Educate the Victim
Often, the victim’s first contact regarding their complaint of identity crime will be the law enforcement officer taking the report. At this stage, the victim may be confused, frustrated, uninformed or ill-prepared to report the facts of the incident. He/she will have very little in the way of supporting documentation. This initial interview is an important opportunity to help the victim to leave with some understanding of what has occurred, how it will affect him/her, what steps to take next, as well as what to do to stop and prevent identity thieves from victimizing them again.

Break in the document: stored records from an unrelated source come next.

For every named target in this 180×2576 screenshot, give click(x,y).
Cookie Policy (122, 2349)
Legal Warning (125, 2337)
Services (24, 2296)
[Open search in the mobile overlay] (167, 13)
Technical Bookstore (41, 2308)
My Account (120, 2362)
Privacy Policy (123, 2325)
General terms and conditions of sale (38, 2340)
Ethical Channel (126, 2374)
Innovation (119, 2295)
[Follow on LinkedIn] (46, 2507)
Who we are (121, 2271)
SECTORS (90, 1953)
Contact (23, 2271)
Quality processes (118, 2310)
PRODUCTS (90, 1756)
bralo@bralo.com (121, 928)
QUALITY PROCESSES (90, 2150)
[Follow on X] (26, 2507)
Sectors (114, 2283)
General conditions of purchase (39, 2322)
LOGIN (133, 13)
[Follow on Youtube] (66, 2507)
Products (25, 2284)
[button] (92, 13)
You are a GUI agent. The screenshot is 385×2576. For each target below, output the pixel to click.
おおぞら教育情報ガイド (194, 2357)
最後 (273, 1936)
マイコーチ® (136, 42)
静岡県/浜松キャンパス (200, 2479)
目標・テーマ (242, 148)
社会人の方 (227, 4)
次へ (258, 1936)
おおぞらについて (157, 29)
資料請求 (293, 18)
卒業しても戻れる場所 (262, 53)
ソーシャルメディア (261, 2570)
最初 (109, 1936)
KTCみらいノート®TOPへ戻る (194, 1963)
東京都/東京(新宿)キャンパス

One helpful thing at this stage will be to offer to the victim a copy of their rights guaranteed by the Fair Credit Reporting Act (FCRA) designed to help those who are, or believe they have been the victim of identity crime:
As in other cases dealing with victims, identity crime requires officers and investigators to develop a rapport with victims and witnesses to gain their cooperation. This is even more important when dealing with victims who are experiencing an emotional crime such as identity crime, because they often feel much like an assault victim. Comforting the victim and assuring him/her that the crime was not their fault will go a long way toward gaining their confidence and cooperation. Nevertheless, investigators should also explain the potential consequences of being a victim of identity crime such as the effect on their credit, the financial loss, the amount of time the investigation may take, and the long-term issues relating to this crime.
Investigate the Crime
The investigation of identity crimes is often a melding of traditional investigative methods with newer “high technology” ones. Investigators must know that “traditional” criminal activities are often the methods still employed by criminals to obtain personal identifying information. While police investigators may lack “high tech” knowledge, solid traditional investigative skills and methodology are still demanded to solve the case.